The first few outreaches seemed to respond by trying to take a bite out of my hand, though they managed to shock me out of a certain complacency. If I am to do something different, I'd need to embrace some difference, some alien stranger unlikely to become my friend. When BeginningAgain, the unlikeliest rule. Unlike mastery, which learns to properly discern and thereby limits the potential for catastrophe, the beginner exposes himself to every tout and fraud trolling for fresh victims. The price tag dangles from the side brim of my fresh fedora and everyone except me can see it twisting there. I've published before, but never like this. I've built relationships and communities, but never like these. Each fresh dry hole imparts no more than a hint of a course correction, and usually unknowingly. My gut tightens in recognition of just how virginal I present myself now. I miss my misbegotten mastery more than I can explain.
The fact that I find myself writing this essay this morning represents another attempt to come to terms with my emerging new normal.

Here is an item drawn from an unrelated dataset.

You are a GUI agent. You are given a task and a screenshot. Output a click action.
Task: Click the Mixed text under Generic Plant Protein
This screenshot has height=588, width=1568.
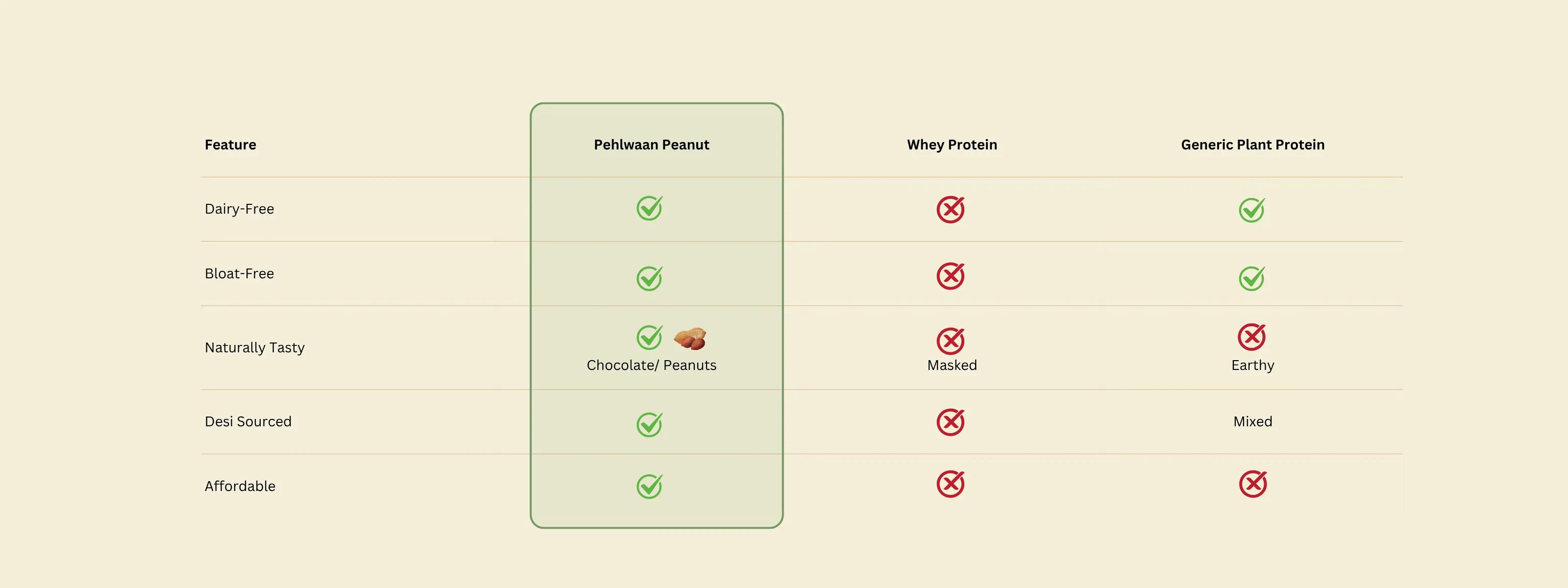[1253, 421]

I've been reaching out, an initially plaintive proposition. I say I need your help, but doubt my worthiness. I swim through full blown panic attacks which The Muse says she hasn't seen me exhibit for twenty years. A weird wind seems to blow through me, dedicated to chasing me back into a more familiar status quo, but I'm not going there yet. I found some promise backwashing at me from those first fumbling connections, and a fresh constellation seems to be emerging. This one unlike anything I've witnessed before, informed by my prior masteries but also considerably confused by them. I'm experiencing a few fresh ideas, BeginningAgain.
FindingHome is not always accompanied by a sense of exhausted relief, but sometimes a terrifying realization. I know this space well, a place I'd usually categorized as an in-between, and not really a space at all. Still, re-entering for the first time again, I recognize it as a sort of home I'd never recognized as a home at all. I'm leading with the wrong foot. Check! I have little idea where this might leave me. Check! I feel strangely enlivened by the sudden uncertainty. Check! I'm already too deep into it for any force to shove me all the way back to the way it was before. Certainly, the near future will most certainly be shoving me sideways more than forward. I can't even envision what forward might look like from here. Onward, then. Just onward.